↓↓↓

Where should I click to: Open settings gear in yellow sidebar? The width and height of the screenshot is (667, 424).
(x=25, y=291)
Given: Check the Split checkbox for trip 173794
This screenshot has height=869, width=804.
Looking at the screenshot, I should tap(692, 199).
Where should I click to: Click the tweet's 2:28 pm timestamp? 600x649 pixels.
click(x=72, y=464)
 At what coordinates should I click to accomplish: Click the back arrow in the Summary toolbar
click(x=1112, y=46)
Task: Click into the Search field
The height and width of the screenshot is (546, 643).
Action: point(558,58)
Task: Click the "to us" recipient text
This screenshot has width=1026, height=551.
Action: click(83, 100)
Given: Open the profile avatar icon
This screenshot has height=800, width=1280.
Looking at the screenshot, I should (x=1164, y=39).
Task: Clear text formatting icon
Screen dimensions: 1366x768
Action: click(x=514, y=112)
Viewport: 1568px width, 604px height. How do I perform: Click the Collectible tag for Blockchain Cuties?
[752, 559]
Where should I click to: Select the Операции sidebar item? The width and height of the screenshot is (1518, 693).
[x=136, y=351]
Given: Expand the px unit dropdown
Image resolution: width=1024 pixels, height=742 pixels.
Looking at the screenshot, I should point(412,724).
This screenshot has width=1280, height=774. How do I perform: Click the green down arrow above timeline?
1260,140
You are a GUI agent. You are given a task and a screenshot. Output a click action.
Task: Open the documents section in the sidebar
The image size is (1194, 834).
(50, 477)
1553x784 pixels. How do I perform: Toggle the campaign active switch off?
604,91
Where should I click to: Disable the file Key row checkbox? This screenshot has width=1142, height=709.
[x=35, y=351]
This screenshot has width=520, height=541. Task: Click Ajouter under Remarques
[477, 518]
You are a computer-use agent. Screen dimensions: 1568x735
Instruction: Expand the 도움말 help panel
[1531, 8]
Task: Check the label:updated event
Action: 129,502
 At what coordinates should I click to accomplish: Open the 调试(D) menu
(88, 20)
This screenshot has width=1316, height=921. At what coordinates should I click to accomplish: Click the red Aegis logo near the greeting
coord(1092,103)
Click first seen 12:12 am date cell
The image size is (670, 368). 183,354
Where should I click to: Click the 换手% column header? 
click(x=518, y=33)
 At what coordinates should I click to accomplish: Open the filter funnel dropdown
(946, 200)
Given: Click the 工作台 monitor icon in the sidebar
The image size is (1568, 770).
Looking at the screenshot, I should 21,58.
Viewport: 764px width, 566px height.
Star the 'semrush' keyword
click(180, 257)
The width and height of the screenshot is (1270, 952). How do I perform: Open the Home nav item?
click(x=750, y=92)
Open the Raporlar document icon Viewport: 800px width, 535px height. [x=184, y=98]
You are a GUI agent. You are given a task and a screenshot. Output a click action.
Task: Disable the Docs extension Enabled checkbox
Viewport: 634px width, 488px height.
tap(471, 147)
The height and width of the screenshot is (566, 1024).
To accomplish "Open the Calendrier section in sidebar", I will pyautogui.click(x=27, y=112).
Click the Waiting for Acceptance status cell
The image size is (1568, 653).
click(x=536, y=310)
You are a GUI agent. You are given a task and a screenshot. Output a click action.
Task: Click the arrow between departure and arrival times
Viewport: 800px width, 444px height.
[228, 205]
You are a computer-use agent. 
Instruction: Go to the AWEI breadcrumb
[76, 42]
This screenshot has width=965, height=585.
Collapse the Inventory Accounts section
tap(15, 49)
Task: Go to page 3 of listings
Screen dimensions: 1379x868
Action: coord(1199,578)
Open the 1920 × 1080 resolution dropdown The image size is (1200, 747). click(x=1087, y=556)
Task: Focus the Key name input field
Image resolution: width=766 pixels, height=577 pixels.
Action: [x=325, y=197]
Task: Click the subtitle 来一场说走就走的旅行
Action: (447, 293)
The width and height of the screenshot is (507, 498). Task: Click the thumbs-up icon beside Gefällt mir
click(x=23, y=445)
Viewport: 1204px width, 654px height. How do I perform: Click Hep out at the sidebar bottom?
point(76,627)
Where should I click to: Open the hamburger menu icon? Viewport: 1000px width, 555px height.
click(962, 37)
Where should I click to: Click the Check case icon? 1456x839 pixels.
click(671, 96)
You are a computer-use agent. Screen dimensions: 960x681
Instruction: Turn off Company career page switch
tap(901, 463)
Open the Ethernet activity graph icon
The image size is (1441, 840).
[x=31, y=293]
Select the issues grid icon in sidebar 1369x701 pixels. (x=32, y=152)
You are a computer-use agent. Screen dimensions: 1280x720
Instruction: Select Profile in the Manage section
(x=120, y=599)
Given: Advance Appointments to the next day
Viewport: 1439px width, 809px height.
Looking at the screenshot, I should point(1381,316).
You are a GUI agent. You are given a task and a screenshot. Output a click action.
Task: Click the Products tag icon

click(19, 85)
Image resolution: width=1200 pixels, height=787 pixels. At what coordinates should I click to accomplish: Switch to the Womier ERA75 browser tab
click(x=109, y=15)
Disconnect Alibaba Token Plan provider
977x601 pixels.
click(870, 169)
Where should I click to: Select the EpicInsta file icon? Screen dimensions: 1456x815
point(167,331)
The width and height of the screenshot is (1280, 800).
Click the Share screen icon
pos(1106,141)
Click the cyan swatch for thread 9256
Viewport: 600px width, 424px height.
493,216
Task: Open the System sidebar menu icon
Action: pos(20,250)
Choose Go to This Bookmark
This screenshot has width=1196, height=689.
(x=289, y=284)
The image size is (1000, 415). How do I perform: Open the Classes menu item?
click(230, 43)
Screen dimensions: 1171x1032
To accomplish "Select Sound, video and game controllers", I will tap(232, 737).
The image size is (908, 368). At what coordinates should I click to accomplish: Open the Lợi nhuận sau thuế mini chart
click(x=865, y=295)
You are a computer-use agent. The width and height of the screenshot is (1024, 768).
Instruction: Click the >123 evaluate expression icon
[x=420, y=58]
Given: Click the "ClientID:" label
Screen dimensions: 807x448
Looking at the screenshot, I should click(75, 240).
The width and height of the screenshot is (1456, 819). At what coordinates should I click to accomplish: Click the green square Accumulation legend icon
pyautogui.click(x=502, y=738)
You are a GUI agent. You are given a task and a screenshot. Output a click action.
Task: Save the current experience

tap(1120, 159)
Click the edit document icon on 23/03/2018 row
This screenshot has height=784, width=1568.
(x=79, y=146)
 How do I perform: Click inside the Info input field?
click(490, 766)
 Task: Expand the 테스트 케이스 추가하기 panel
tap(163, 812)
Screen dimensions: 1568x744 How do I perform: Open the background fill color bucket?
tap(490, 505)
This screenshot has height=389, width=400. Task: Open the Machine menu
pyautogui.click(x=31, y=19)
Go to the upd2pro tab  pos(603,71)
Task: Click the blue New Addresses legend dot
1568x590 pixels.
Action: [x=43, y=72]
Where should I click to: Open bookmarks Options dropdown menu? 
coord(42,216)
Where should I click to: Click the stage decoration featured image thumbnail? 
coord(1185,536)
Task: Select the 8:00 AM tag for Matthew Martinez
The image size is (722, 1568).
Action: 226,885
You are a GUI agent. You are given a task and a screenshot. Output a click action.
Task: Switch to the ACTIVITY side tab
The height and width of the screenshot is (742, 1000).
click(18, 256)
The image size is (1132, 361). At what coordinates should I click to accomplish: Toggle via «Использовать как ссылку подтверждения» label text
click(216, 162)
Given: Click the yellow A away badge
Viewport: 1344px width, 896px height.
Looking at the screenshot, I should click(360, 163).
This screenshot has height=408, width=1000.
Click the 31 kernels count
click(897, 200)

↑↑↑

Since the material above must be kept intact, output it exactly as it is.

Where should I click to: Open settings gear in yellow sidebar? The width and height of the screenshot is (667, 424).
(x=25, y=291)
Given: Check the Split checkbox for trip 173794
This screenshot has height=869, width=804.
Looking at the screenshot, I should tap(692, 199).
Where should I click to: Click the tweet's 2:28 pm timestamp? 600x649 pixels.
click(x=72, y=464)
 At what coordinates should I click to accomplish: Click the back arrow in the Summary toolbar
click(x=1112, y=46)
Task: Click into the Search field
The height and width of the screenshot is (546, 643).
Action: point(558,58)
Task: Click the "to us" recipient text
This screenshot has width=1026, height=551.
Action: click(83, 100)
Given: Open the profile avatar icon
This screenshot has height=800, width=1280.
Looking at the screenshot, I should (x=1164, y=39).
Task: Clear text formatting icon
Screen dimensions: 1366x768
Action: click(x=514, y=112)
Viewport: 1568px width, 604px height. How do I perform: Click the Collectible tag for Blockchain Cuties?
[752, 559]
Where should I click to: Select the Операции sidebar item? The width and height of the screenshot is (1518, 693).
[x=136, y=351]
Given: Expand the px unit dropdown
Image resolution: width=1024 pixels, height=742 pixels.
Looking at the screenshot, I should point(412,724).
This screenshot has width=1280, height=774. How do I perform: Click the green down arrow above timeline?
1260,140
You are a GUI agent. You are given a task and a screenshot. Output a click action.
Task: Open the documents section in the sidebar
The image size is (1194, 834).
(50, 477)
1553x784 pixels. How do I perform: Toggle the campaign active switch off?
604,91
Where should I click to: Disable the file Key row checkbox? This screenshot has width=1142, height=709.
[x=35, y=351]
This screenshot has width=520, height=541. Task: Click Ajouter under Remarques
[477, 518]
You are a computer-use agent. Screen dimensions: 1568x735
Instruction: Expand the 도움말 help panel
[1531, 8]
Task: Check the label:updated event
Action: 129,502
 At what coordinates should I click to accomplish: Open the 调试(D) menu
(88, 20)
This screenshot has width=1316, height=921. At what coordinates should I click to accomplish: Click the red Aegis logo near the greeting
coord(1092,103)
Click first seen 12:12 am date cell
The image size is (670, 368). 183,354
Where should I click to: Click the 换手% column header? 
click(x=518, y=33)
 At what coordinates should I click to accomplish: Open the filter funnel dropdown
(946, 200)
Given: Click the 工作台 monitor icon in the sidebar
The image size is (1568, 770).
Looking at the screenshot, I should 21,58.
Viewport: 764px width, 566px height.
Star the 'semrush' keyword
click(180, 257)
The width and height of the screenshot is (1270, 952). How do I perform: Open the Home nav item?
click(x=750, y=92)
Open the Raporlar document icon Viewport: 800px width, 535px height. [x=184, y=98]
You are a GUI agent. You are given a task and a screenshot. Output a click action.
Task: Disable the Docs extension Enabled checkbox
Viewport: 634px width, 488px height.
tap(471, 147)
The height and width of the screenshot is (566, 1024).
To accomplish "Open the Calendrier section in sidebar", I will pyautogui.click(x=27, y=112).
Click the Waiting for Acceptance status cell
The image size is (1568, 653).
click(x=536, y=310)
You are a GUI agent. You are given a task and a screenshot. Output a click action.
Task: Click the arrow between departure and arrival times
Viewport: 800px width, 444px height.
[228, 205]
You are a computer-use agent. 
Instruction: Go to the AWEI breadcrumb
[76, 42]
This screenshot has width=965, height=585.
Collapse the Inventory Accounts section
tap(15, 49)
Task: Go to page 3 of listings
Screen dimensions: 1379x868
Action: coord(1199,578)
Open the 1920 × 1080 resolution dropdown The image size is (1200, 747). click(x=1087, y=556)
Task: Focus the Key name input field
Image resolution: width=766 pixels, height=577 pixels.
Action: [x=325, y=197]
Task: Click the subtitle 来一场说走就走的旅行
Action: (447, 293)
The width and height of the screenshot is (507, 498). Task: Click the thumbs-up icon beside Gefällt mir
click(x=23, y=445)
Viewport: 1204px width, 654px height. How do I perform: Click Hep out at the sidebar bottom?
point(76,627)
Where should I click to: Open the hamburger menu icon? Viewport: 1000px width, 555px height.
click(962, 37)
Where should I click to: Click the Check case icon? 1456x839 pixels.
click(671, 96)
You are a computer-use agent. Screen dimensions: 960x681
Instruction: Turn off Company career page switch
tap(901, 463)
Open the Ethernet activity graph icon
The image size is (1441, 840).
[x=31, y=293]
Select the issues grid icon in sidebar 1369x701 pixels. (x=32, y=152)
You are a computer-use agent. Screen dimensions: 1280x720
Instruction: Select Profile in the Manage section
(x=120, y=599)
Given: Advance Appointments to the next day
Viewport: 1439px width, 809px height.
Looking at the screenshot, I should point(1381,316).
You are a GUI agent. You are given a task and a screenshot. Output a click action.
Task: Click the Products tag icon

click(19, 85)
Image resolution: width=1200 pixels, height=787 pixels. At what coordinates should I click to accomplish: Switch to the Womier ERA75 browser tab
click(x=109, y=15)
Disconnect Alibaba Token Plan provider
977x601 pixels.
click(870, 169)
Where should I click to: Select the EpicInsta file icon? Screen dimensions: 1456x815
point(167,331)
The width and height of the screenshot is (1280, 800).
Click the Share screen icon
pos(1106,141)
Click the cyan swatch for thread 9256
Viewport: 600px width, 424px height.
493,216
Task: Open the System sidebar menu icon
Action: pos(20,250)
Choose Go to This Bookmark
This screenshot has width=1196, height=689.
(x=289, y=284)
The image size is (1000, 415). How do I perform: Open the Classes menu item?
click(230, 43)
Screen dimensions: 1171x1032
To accomplish "Select Sound, video and game controllers", I will tap(232, 737).
The image size is (908, 368). At what coordinates should I click to accomplish: Open the Lợi nhuận sau thuế mini chart
click(x=865, y=295)
You are a computer-use agent. The width and height of the screenshot is (1024, 768).
Instruction: Click the >123 evaluate expression icon
[x=420, y=58]
Given: Click the "ClientID:" label
Screen dimensions: 807x448
Looking at the screenshot, I should click(75, 240).
The width and height of the screenshot is (1456, 819). At what coordinates should I click to accomplish: Click the green square Accumulation legend icon
pyautogui.click(x=502, y=738)
You are a GUI agent. You are given a task and a screenshot. Output a click action.
Task: Save the current experience

tap(1120, 159)
Click the edit document icon on 23/03/2018 row
This screenshot has height=784, width=1568.
(x=79, y=146)
 How do I perform: Click inside the Info input field?
click(490, 766)
 Task: Expand the 테스트 케이스 추가하기 panel
tap(163, 812)
Screen dimensions: 1568x744 How do I perform: Open the background fill color bucket?
tap(490, 505)
This screenshot has height=389, width=400. Task: Open the Machine menu
pyautogui.click(x=31, y=19)
Go to the upd2pro tab  pos(603,71)
Task: Click the blue New Addresses legend dot
1568x590 pixels.
Action: [x=43, y=72]
Where should I click to: Open bookmarks Options dropdown menu? 
coord(42,216)
Where should I click to: Click the stage decoration featured image thumbnail? 
coord(1185,536)
Task: Select the 8:00 AM tag for Matthew Martinez
The image size is (722, 1568).
Action: 226,885
You are a GUI agent. You are given a task and a screenshot. Output a click action.
Task: Switch to the ACTIVITY side tab
The height and width of the screenshot is (742, 1000).
click(18, 256)
The image size is (1132, 361). At what coordinates should I click to accomplish: Toggle via «Использовать как ссылку подтверждения» label text
click(216, 162)
Given: Click the yellow A away badge
Viewport: 1344px width, 896px height.
Looking at the screenshot, I should click(360, 163).
This screenshot has height=408, width=1000.
Click the 31 kernels count
click(897, 200)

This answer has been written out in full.